東京科学大とクイーンズランド大学の研究グループは、全固体電池や燃料電池内のイオン伝導度を、高速かつ高精度に予測できる計算手法を開発した。「非平衡MD(分子動力学)法」と呼ばれるこの方法は、従来の平衡MD法に比べ100倍も高速に計算できるという。
東京科学大学総合研究院化学生命科学研究所の佐々木遼馬助教と館山佳尚教授、クイーンズランド大学のデブラ・サールズ教授らによる研究グループは2025年2月、全固体電池や燃料電池内のイオン伝導度を、高速かつ高精度に予測できる計算手法を開発したと発表した。「非平衡MD(分子動力学)法」と呼ばれるこの方法は、従来の平衡MD法に比べ100倍も高速に計算できるという。
リチウムイオン電池では、従来の有機電解液ではなく、安全性に優れた固体電解質を用いる全固体電池が注目されている。ところが、室温環境で高いイオン伝導度を示す固体電解質はあまり見つかっていないという。その背景には、室温領域のイオン伝導度を高速に計算する手法がなかったことも影響しているといわれている。
研究グループは今回、系に外場を与えてイオンの流れを一定に制御する非平衡MD法を開発した。これは、定電流試験に相当するシミュレーション手法だという。
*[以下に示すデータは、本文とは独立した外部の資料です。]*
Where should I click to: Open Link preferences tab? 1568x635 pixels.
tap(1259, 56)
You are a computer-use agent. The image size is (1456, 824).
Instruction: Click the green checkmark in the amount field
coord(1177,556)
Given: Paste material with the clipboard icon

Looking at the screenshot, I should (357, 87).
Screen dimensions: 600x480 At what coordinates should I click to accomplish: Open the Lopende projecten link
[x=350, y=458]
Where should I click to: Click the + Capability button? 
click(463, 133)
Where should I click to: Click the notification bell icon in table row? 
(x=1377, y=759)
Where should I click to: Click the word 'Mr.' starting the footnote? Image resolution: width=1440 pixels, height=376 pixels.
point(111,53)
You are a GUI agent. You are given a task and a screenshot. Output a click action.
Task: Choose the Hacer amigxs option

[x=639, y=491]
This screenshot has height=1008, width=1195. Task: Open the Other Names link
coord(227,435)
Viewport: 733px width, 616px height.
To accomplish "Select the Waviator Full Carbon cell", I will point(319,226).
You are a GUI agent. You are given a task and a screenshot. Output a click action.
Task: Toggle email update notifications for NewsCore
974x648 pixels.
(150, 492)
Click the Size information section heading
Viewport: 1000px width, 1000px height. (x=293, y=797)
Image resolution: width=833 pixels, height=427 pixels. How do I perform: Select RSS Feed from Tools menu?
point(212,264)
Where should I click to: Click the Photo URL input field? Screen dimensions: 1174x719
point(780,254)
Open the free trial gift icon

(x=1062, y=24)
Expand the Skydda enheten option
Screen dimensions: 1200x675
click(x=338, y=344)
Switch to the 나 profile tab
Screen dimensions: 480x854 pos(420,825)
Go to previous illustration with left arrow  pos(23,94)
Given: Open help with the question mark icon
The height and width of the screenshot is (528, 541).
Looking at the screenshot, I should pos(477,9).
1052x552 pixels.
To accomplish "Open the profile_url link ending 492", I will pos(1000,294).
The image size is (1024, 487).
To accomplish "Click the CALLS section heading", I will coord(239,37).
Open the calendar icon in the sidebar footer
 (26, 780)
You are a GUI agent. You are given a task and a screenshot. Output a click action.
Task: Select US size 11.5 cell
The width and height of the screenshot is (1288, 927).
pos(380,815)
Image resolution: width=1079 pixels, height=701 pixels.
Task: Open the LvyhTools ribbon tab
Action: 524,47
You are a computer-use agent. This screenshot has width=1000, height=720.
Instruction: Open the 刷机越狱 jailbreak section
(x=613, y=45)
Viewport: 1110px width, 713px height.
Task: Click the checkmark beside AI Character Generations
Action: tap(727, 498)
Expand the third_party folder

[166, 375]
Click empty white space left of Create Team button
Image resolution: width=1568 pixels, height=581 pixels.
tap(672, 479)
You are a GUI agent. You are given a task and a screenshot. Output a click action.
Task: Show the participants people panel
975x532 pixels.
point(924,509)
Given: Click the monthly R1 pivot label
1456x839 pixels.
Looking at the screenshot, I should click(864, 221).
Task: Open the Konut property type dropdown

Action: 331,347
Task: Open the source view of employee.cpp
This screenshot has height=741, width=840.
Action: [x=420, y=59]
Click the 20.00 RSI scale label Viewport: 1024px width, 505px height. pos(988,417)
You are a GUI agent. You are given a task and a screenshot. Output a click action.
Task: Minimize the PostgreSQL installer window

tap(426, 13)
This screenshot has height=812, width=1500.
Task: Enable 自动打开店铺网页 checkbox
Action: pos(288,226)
実験では、代表的な固体電解質の1つであるLi7La3Zr2O12を対象とした。
開発した計算手法で算出した室温領域におけるイオン伝導度の値は、実験値とよく一致した。また、この計算時間についても検証した。この結果、室温に領域に近づくにつれ、計算速度が速くなった。しかも、これまで計算が難しいといわれてきた系の大きい材料に対しても、開発した計算手法が適用できるという。
深層学習技術と組み合わせることも可能で、計算による高イオン伝導性電解質の探索が、一気に加速される可能性が出てきた。